Evaluating the Safety and Efficacy of the KXL System for Corneal Collagen Cross-Linking in Eyes Having Keratoconus

Age Limit for for keratoconus and Plec:18 years

Sign the informed consent.

Willingness and ability to follow all instructions and comply with schedule for follow-up visits;

Contact Lens Wearers Only:

Minimum of 3 days

For KC subjects:

1. Axial topography consistent with keratoconus(Pentacam )
2. Presence of central or inferior steepening on the Pentacam map;
3. Steepest keratometry (Kmax) value ≥ 47.00 D;
4. May have corneal scarring up to and including CLEK grade 4.0 (any scarring up to a dense/opaque stromal scar consistent with KC)
5. Keratoconus progressing over time ( evidenced by topography changes, visual acuity or refractive changes)

For PLEc subjects:

1. Having a diagnosis of corneal ectasia after corneal refractive surgery (e.g., LASIK, PRK, epi-LASIK,LASEK,)
2. Presence of central or inferior steepening on the Pentacam map.
3. Axial topography consistent with corneal ectasia

Contraindications, sensitivity or known allergy to the use of the test article(s) or their components;

If female, be pregnant, nursing or planning a pregnancy or have a positive urine pregnancy test at Visit 2 prior to randomization or during the course of the study;

For KC and PLEc subjects, corneal pachymetry that is < 400microns prior to epithelial debridement at the thinnest point measured by Pentacam in the eye to be treated;

A history of chemical injury or delayed epithelial healing in the eye(s) to be treated;

Patients with nystagmus or any other condition that would prevent a steady gaze during the treatment or other diagnostic tests;

Patients with a current condition that, in the investigator's opinion, would interfere with or prolong epithelial healing;

Taking Vitamin C (ascorbic acid) supplements within 1 week of the cross-linking treatment,retinoic acid within 6 months of treatment

Previous ocular condition (other than refractive error) in the eye to be treated that may predispose the eye for future complications.
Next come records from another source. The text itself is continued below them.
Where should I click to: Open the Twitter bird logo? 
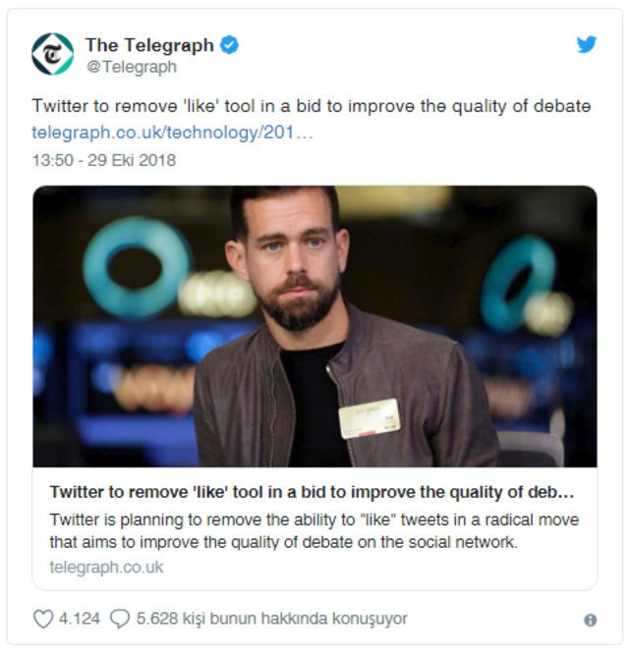[586, 44]
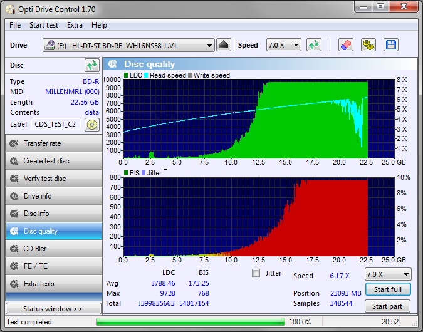This screenshot has width=423, height=332.
Task: Click the refresh disc info icon
Action: point(92,65)
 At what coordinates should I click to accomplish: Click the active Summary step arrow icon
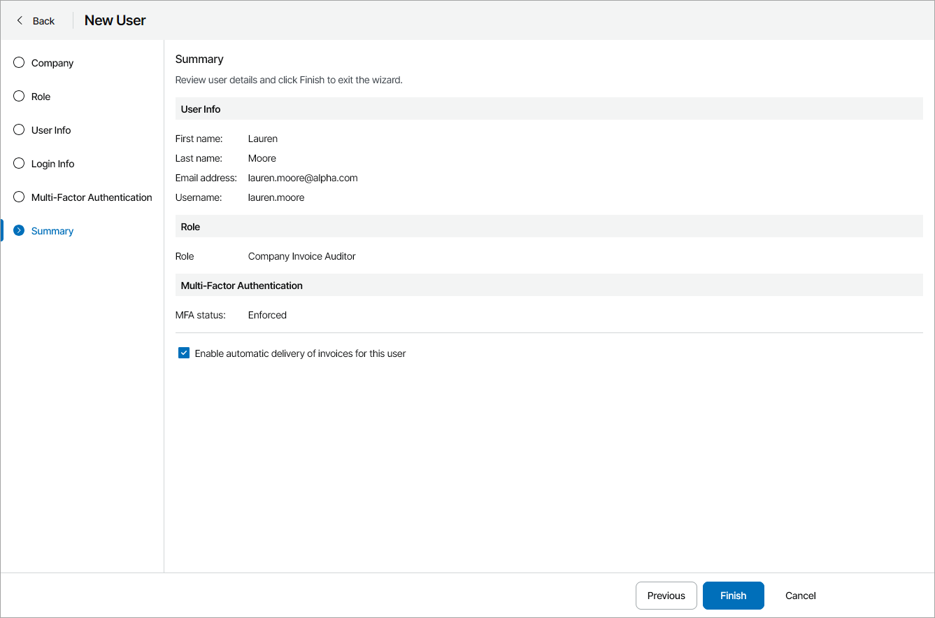coord(19,231)
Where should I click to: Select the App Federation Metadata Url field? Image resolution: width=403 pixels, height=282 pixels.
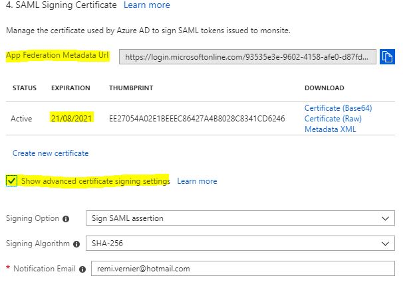point(247,57)
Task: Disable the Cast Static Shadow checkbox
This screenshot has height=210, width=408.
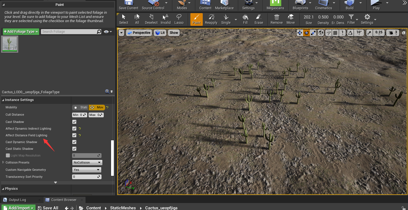Action: [74, 149]
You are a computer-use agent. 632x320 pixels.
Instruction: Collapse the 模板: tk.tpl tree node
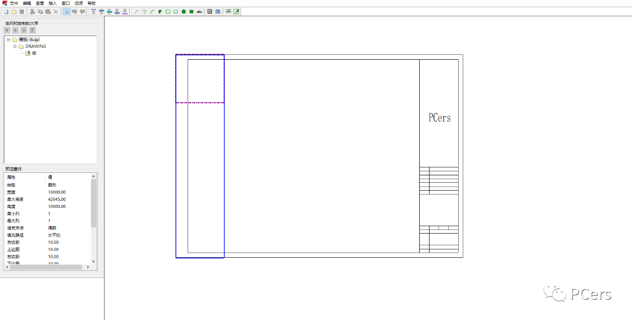tap(9, 40)
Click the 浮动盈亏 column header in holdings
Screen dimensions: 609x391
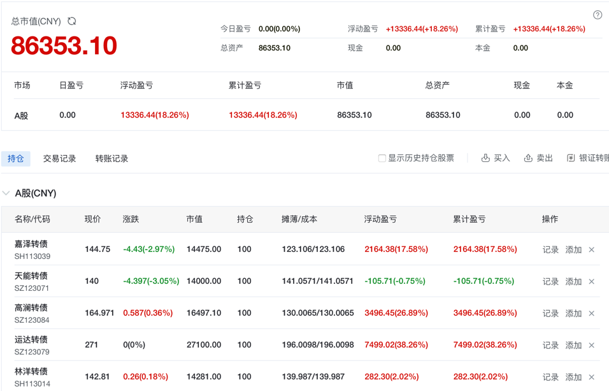pyautogui.click(x=380, y=219)
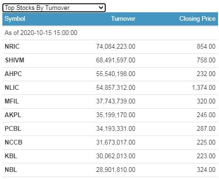Open the NRIC stock symbol link
This screenshot has width=219, height=179.
click(x=12, y=46)
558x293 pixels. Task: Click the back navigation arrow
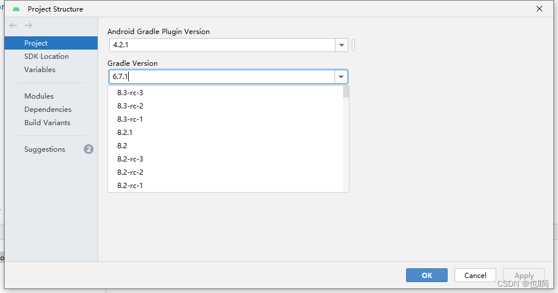[x=13, y=25]
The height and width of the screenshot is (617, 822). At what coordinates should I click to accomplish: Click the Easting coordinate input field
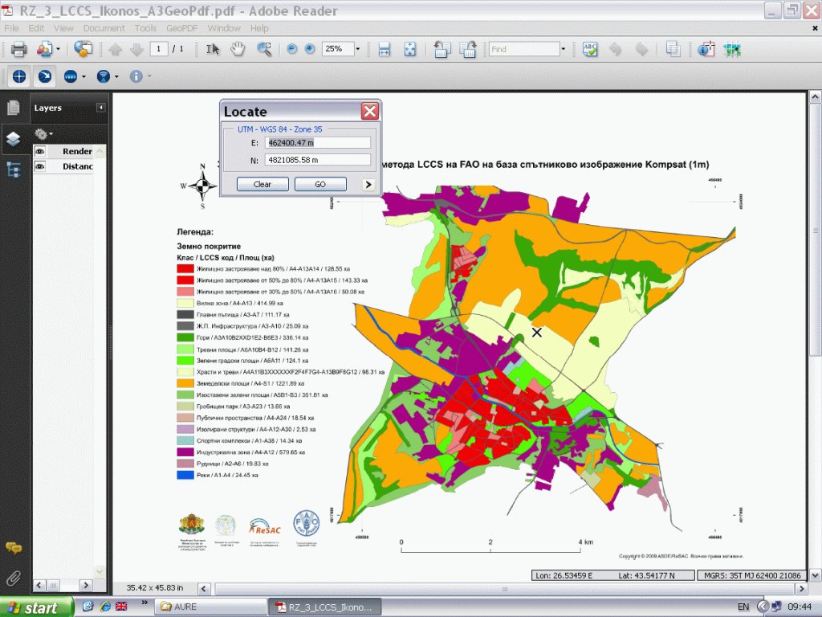(319, 142)
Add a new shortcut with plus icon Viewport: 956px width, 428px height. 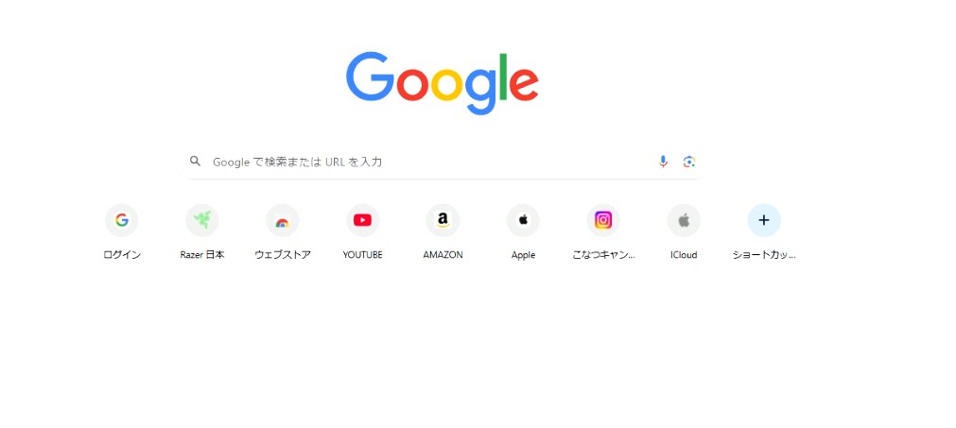[764, 220]
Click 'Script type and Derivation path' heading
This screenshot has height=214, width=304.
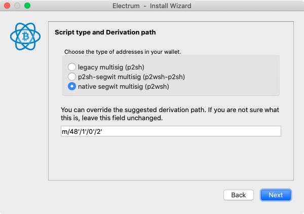pyautogui.click(x=105, y=32)
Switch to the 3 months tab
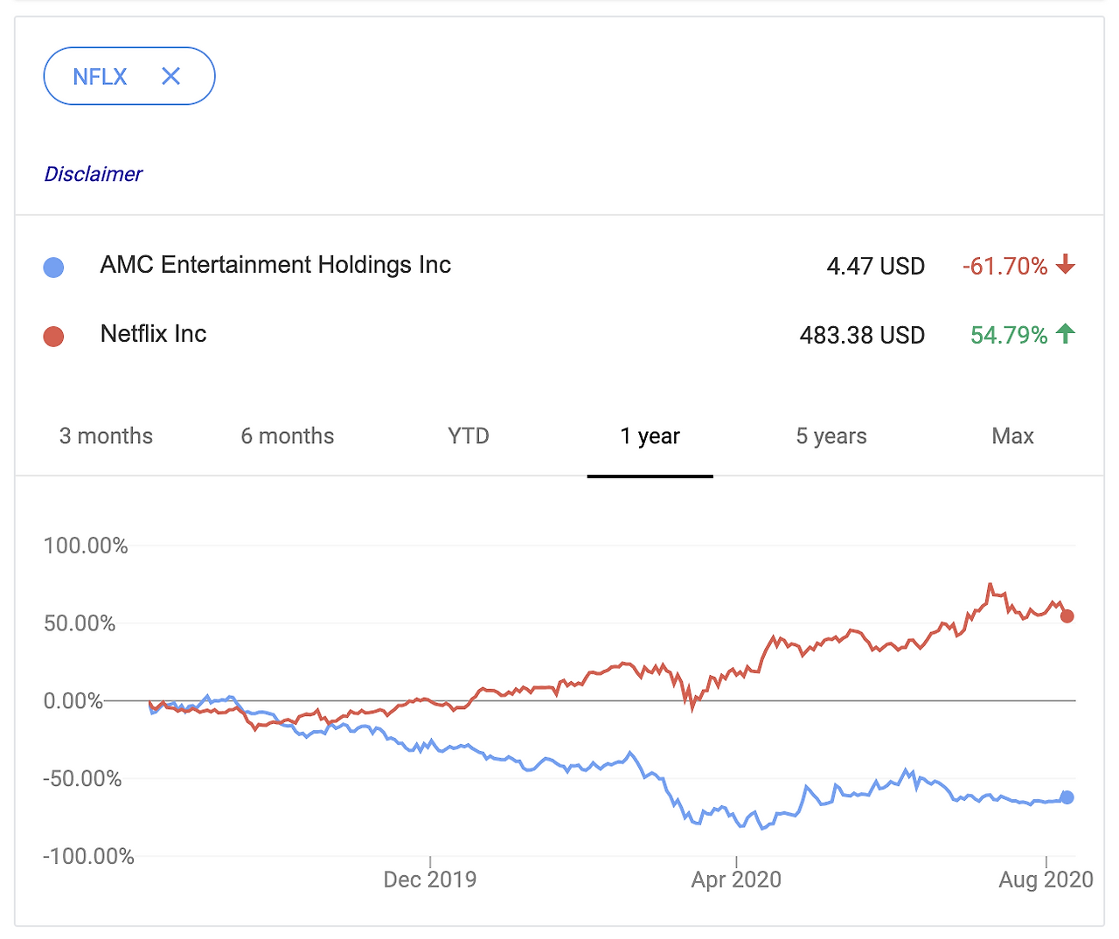 point(106,435)
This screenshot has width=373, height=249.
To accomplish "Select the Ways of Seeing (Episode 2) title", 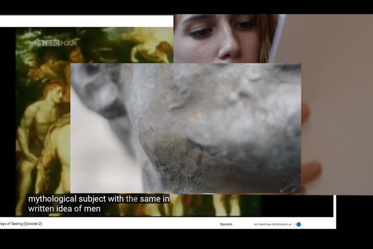I will tap(21, 223).
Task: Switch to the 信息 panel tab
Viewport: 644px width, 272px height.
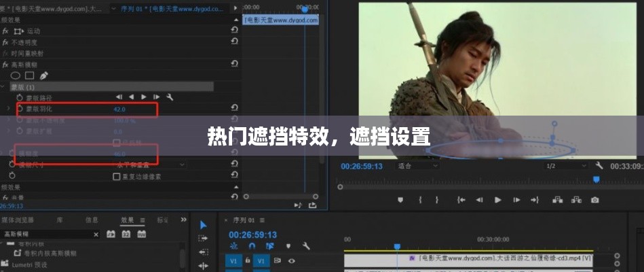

For example:

8.1. History of corneal disease (e.g., herpes simplex, herpes zoster keratitis, recurrent erosion syndrome, corneal melt, corneal dystrophy, etc.); 8.2. Clinically significant corneal scarring in the cross-linking treatment zone or in the investigator's opinion, will interfere with the cross-linking procedure;

For KC subjects 9.1. Eyes which are aphakic; 9.2. Eyes that have the maximum corneal curvature (Kmax), as identified and measured by Pentacam, outside of the central 5mm zone; Note: In addition, the Investigator may exclude or discontinue any subject for any sound medical reason.